Step 2: Key Formula or Approach:
1. Find the first derivative of the function, \(f'(x)\).
2. Determine the sign of \(f'(x)\) in the interval \((0, \frac{\pi}{2})\).
3. Determine the sign of \(f'(x)\) in the interval \((\frac{\pi}{2}, \pi)\).
4. Conclude whether the function is increasing or decreasing based on the sign of the derivative in each interval.
Step 3: Detailed Explanation:
The given function is \(f(x) = \log(\sin x)\).
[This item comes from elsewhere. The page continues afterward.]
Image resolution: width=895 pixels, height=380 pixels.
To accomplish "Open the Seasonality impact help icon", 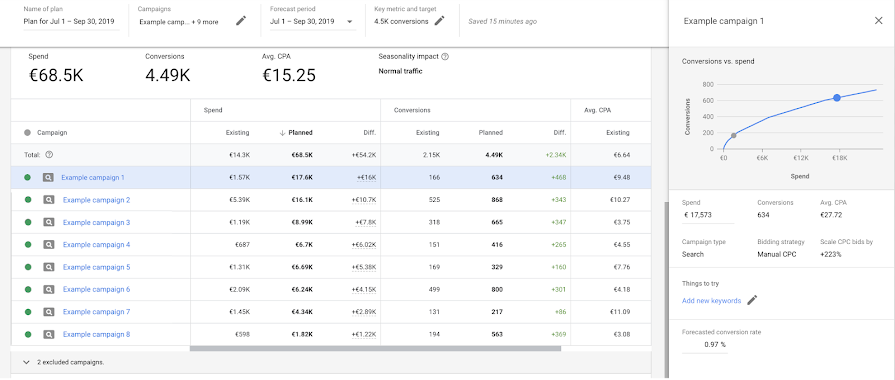I will [x=445, y=56].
The domain of this function requires \(\sin x>0\), which is true for \(x \in (0, \pi)\).
1. Find the first derivative, \(f'(x)\):
Using the chain rule, \(\frac{d}{dx}(\log u) = \frac{1}{u} \cdot \frac{du}{dx}\). \[ f'(x) = \frac{d}{dx}(\log(\sin x)) = \frac{1}{\sin x} \cdot \frac{d}{dx}(\sin x) \] \[ f'(x) = \frac{1}{\sin x} \cdot \cos x = \frac{\cos x}{\sin x} = \cot x \] 2. Analyze the sign of \(f'(x)\) in \((0, \frac{\pi}{2})\):
The interval \((0, \frac{\pi}{2})\) corresponds to the first quadrant.
In the first quadrant, both \(\sin x\) and \(\cos x\) are positive.
Therefore, \(f'(x) = \cot x = \frac{\cos x}{\sin x}\) is positive for all \(x \in (0, \frac{\pi}{2})\).
Since \(f'(x)>0\), the function \(f(x)\) is increasing in the interval \((0, \frac{\pi}{2})\).
3. Analyze the sign of \(f'(x)\) in \((\frac{\pi}{2}, \pi)\):
The interval \((\frac{\pi}{2}, \pi)\) corresponds to the second quadrant.
In the second quadrant, \(\sin x\) is positive, but \(\cos x\) is negative.
Therefore, \(f'(x) = \cot x = \frac{\cos x}{\sin x} = \frac{\text{negative}}{\text{positive}}\) is negative for all \(x \in (\frac{\pi}{2}, \pi)\).
Since \(f'(x)<0\), the function \(f(x)\) is decreasing in the interval \((\frac{\pi}{2}, \pi)\).
Step 4: Final Answer:
We have shown that \(f'(x)>0\) in \((0, \frac{\pi}{2})\) and \(f'(x)<0\) in \((\frac{\pi}{2}, \pi)\). Therefore, the function \(f(x) = \log \sin x\) is increasing in the first interval and decreasing in the second.